Groenlandia, sterilizzazioni forzate dal governo danese | La denuncia delle vittime Inuit all’oscuro di tutto

Negli anni 70 Copenaghen decise di adoperare per raggiungere un obiettivo angosciante: dimezzare la popolazione Inuit.

In pochi anni, è nata la Danish Coil Campaign, una campagna messa in atto per cercare di ridurre l’impennata l’aumento demografico della popolazione danese. In quel periodo, si era verificato un vero e proprio boom delle nascite, alimentato dal miglioramento delle cure mediche e dall’aumento della fertilità e delle probabilità di sopravvivenza sia per gli adulti che per i bambini.
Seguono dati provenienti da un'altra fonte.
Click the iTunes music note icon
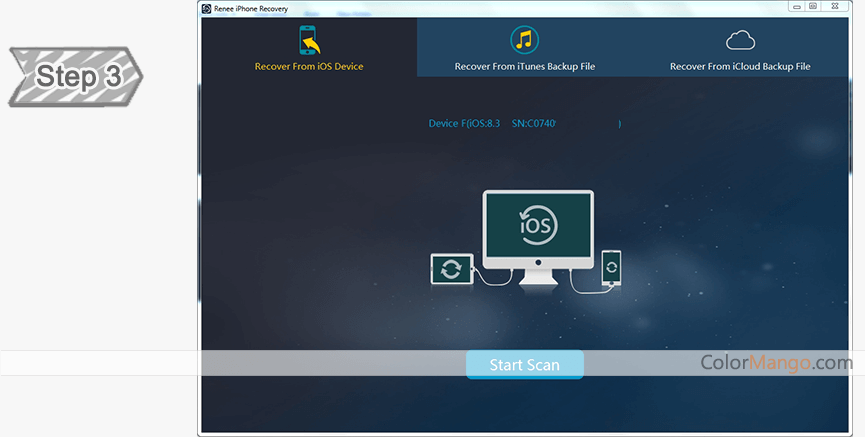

Questo incremento demografico sollevò preoccupazioni per il governo, che ritenne necessario limitare la crescita della popolazione.

Il boom era la diretta conseguenza dei piani di modernizzazione del governo, che portarono a miglioramenti significativi nel sistema sanitario groenlandese, riducendo le malattie e la mortalità infantile. Un miglioramento avvenuto in un momento cruciale: la Groenlandia, che era stata una colonia danese dal 1814, era appena diventata parte integrante del Regno di Danimarca nel 1953.

Così, tra il 1966 e il 1970, 4.500 Iud – dispositivi intrauterini – vennero impiantati in metà delle 9mila donne fertili della Groenlandia. Le spirali erano considerate più “sicure” di preservativi e pillole, e non importa che il Lippes Loop, lo Iud utilizzato, provocasse alle donne sofferenze tanto fisiche quanto psicologiche.

L’orrore di questa situazione è stato portato alla luce da un gruppo coraggioso di 67 donne che hanno vissuto questa terribile esperienza sulla loro pelle, in molti casi durante le visite mediche a scuola. Le vittime hanno denunciato quanto accaduto e ora stanno cercando giustizia. Hanno per questo rivolto le loro richieste di risarcimento, pari a 300.000 corone danesi (circa 40.200 euro) ciascuna, al governo danese.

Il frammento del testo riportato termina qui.